Goal:
Resume the text below on writing parallel scripts in ISIS, starting right after its final line.

Source excerpt:
ISIS provides a number of functions that enable users to write scripts that run in parallel. Such a script can create a number of slave processes that each performs an assigned task and then sends the result back to the master process. If necessary, the master process can then assign more work to each slave process, iterating until all the work is done.

In very simple cases, one can get use parallel_map to get the advantage of multi-core parallelism without any additional work to manage communications between processes.

Here's a trivial example to demonstrate how this works. Suppose you have a calculation that takes T seconds and needs to be performed for N different cases. To keep this example simple, the example subroutine will sleep for T seconds and then return an integer and a random number:

define example (i,T)
{
   sleep (T);
   return i, urand();
}
Calling this subroutine interactively, we see:
  isis> (i,r) = example (0, 1);
  isis> i;
  0
  isis> r;
  0.8147236863931789
We can use array_map to execute this subroutine 10 times on one CPU:
 (i, r) = array_map (Int_Type, Double_Type, &example, [1:10], 1)
Because the sleep time is 1 second, this array_map call takes 10 seconds.

Using parallel_map:

 (i, r) = parallel_map (Int_Type, Double_Type, &example, [1:10], 1)
doing the same amount of work takes only 4 seconds on a 4 CPU machine, corresponding to a factor of 2.5 speedup. Doing 100 iterations on the same hardware, the parallel_map speedup is a factor of 3.57, closer to the theoretical maximum speedup factor of 4.

In some cases, it may be desirable to have customized communication between the master and slave processes. An example script that may provide a useful template for practical parallel calculations is available here.

Here's a simple example that shows how the interprocess communication works:

% Each slave process calls this subroutine and then exits.
private define slave_task (s, k)
{
   send_msg (s, SLAVE_RESULT);
   send_objs (s, "Hello", k);

   variable r = recv_objs (s);
   vmessage ("slave %d received:  %s", k, r);

   return 0;
}

% This subroutine is called whenever the master process
% receives a message from one of the slave processes.
private define slave_handler (s, msg)
{
   switch (msg.type)
     {
      case SLAVE_RESULT:
        variable objs = recv_objs (s);
        send_objs (s, sprintf ("Hi there %d!", objs[1]));
     }
}

% This is the main program, defining the master process.

Material provided:

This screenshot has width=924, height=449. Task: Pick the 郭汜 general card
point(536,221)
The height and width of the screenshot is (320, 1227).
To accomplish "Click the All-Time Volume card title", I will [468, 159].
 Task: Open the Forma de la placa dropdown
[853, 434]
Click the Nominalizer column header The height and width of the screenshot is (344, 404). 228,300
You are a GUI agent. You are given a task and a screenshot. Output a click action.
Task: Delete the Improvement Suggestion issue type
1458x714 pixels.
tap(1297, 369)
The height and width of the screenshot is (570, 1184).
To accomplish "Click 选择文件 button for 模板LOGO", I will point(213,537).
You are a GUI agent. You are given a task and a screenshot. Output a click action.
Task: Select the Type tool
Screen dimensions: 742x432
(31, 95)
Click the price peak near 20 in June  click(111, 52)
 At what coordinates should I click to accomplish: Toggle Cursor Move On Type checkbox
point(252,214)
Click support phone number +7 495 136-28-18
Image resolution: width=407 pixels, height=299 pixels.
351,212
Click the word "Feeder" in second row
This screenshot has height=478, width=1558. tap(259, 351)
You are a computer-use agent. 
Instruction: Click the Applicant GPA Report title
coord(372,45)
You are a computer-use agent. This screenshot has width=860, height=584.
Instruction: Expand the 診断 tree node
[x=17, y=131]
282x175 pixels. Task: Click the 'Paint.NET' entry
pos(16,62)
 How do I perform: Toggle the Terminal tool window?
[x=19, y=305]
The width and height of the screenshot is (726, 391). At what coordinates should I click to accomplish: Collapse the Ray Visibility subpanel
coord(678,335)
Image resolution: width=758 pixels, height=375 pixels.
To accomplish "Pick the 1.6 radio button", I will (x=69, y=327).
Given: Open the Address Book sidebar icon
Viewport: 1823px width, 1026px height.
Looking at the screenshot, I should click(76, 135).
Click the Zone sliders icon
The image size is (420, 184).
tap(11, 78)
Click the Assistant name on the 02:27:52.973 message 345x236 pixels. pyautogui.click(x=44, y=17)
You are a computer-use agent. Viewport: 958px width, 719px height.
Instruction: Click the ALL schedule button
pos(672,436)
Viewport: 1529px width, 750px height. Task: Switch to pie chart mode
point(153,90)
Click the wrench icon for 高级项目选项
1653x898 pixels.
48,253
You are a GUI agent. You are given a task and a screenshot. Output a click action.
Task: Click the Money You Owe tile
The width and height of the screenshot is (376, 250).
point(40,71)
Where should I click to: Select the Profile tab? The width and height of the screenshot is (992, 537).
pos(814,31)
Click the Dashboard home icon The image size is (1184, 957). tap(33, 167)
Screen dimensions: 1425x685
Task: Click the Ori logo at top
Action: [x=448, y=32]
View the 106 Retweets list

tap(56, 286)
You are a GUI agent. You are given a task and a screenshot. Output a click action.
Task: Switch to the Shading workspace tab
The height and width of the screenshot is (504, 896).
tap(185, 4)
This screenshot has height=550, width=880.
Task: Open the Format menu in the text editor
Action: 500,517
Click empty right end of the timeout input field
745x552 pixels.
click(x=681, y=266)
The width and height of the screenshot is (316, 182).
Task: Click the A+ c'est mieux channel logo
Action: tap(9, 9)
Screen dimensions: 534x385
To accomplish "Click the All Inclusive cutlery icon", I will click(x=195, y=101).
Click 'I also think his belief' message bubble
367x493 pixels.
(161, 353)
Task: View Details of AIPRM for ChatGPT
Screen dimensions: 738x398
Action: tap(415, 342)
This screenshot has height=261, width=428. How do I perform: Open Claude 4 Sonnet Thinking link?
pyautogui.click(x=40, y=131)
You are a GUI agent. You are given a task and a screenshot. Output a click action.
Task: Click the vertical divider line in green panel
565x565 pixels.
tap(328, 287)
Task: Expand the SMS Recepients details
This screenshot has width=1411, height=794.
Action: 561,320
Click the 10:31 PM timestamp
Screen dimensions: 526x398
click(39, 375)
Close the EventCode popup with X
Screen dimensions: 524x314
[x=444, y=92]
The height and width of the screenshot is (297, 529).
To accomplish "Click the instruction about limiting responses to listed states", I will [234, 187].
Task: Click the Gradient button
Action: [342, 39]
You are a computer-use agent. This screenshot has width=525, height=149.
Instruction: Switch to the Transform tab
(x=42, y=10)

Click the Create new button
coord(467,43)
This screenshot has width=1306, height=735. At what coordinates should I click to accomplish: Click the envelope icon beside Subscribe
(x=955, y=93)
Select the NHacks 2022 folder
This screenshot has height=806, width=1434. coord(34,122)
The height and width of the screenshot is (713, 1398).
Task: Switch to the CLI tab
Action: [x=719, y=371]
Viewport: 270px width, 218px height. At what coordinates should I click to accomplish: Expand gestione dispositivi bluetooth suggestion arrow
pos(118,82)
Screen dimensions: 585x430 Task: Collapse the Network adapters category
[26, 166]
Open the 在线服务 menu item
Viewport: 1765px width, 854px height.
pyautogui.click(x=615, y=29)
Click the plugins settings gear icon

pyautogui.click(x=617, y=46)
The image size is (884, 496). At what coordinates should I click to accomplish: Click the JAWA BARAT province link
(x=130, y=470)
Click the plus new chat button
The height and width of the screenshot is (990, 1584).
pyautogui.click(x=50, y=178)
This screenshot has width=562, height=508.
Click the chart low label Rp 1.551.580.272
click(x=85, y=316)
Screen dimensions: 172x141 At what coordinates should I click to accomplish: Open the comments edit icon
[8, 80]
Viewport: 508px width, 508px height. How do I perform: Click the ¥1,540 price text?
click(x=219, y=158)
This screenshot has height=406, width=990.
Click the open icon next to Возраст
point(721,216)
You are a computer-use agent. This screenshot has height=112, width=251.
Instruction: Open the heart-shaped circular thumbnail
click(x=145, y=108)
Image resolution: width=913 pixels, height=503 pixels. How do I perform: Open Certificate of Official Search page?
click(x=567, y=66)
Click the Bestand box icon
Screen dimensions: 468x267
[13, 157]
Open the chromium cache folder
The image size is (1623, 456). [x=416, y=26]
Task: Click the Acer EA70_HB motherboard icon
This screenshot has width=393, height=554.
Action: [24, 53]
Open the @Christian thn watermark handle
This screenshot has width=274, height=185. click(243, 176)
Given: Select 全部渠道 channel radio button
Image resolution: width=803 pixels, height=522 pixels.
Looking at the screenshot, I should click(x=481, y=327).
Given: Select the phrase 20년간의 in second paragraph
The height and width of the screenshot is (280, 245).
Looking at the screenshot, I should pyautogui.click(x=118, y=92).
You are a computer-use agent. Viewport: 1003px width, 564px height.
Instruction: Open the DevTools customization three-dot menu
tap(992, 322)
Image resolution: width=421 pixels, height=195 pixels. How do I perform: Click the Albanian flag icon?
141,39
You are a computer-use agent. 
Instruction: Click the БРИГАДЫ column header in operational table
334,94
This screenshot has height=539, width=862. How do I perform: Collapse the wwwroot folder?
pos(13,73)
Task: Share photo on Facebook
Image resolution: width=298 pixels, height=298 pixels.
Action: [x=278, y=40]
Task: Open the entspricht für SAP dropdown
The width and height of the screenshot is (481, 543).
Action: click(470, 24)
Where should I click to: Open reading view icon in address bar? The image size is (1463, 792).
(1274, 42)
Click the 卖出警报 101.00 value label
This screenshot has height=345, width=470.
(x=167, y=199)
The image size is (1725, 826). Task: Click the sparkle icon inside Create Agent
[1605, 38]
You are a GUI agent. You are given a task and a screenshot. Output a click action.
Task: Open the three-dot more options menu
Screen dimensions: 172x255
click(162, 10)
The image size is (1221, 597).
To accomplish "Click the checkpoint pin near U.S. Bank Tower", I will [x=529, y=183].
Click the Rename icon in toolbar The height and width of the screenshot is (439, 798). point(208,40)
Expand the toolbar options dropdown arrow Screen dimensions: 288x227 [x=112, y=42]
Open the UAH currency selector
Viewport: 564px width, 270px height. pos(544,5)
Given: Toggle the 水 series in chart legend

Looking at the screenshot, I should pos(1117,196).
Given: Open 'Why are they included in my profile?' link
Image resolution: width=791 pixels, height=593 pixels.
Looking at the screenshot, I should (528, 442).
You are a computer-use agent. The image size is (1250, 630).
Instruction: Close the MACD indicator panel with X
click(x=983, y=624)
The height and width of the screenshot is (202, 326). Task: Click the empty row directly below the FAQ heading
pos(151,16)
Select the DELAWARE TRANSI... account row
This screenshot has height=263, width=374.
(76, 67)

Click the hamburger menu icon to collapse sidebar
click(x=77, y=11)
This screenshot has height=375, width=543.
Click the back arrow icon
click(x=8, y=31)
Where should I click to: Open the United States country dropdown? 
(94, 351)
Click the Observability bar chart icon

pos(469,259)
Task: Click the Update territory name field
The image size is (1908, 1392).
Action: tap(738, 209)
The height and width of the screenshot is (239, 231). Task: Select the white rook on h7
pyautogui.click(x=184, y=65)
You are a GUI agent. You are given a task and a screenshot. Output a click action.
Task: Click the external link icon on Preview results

Answer to this problem:
define isis_main ()
{
   variable s, slaves = new_slave_list ();
   variable k, num_slaves = _num_cpus();
   _for k (0, num_slaves, 1)
     {
        s = fork_slave (&slave_task, k);
        append_slave (slaves, s);
     }
   manage_slaves (slaves, &slave_handler);
}

The main program, isis_main, starts several several slave processes by calling fork_slave in a loop. A list of the running slaves is accumulated in the data structure called slaves.

After starting slave processes, the master process must communicate with the slaves until the last slave exits. In the call to manage_slaves, the master indicates that incoming messages will be handled by the slave_handler function. The slave_handler function will be called whenever the master process receives a message from one of the slaves. When a message of type SLAVE_RESULT is received, the slave_handler function receives the associated data, then replies by sending a string.

Each slave process runs the slave_task function and then exits. In this example, the slave_task function sends a SLAVE_RESULT message to the master process, and then sends the master two objects, a string and an integer. The slave then waits for the master to reply with a single string. When the slave receives the reply, it prints a message and then exits.

Running this example on a machine with 4 compute cores produces the following output:

> isis hello.sl
slave 0 received:  Hi there 0!
slave 1 received:  Hi there 1!
slave 2 received:  Hi there 2!
slave 3 received:  Hi there 3!

For details, see the ISIS user's manual.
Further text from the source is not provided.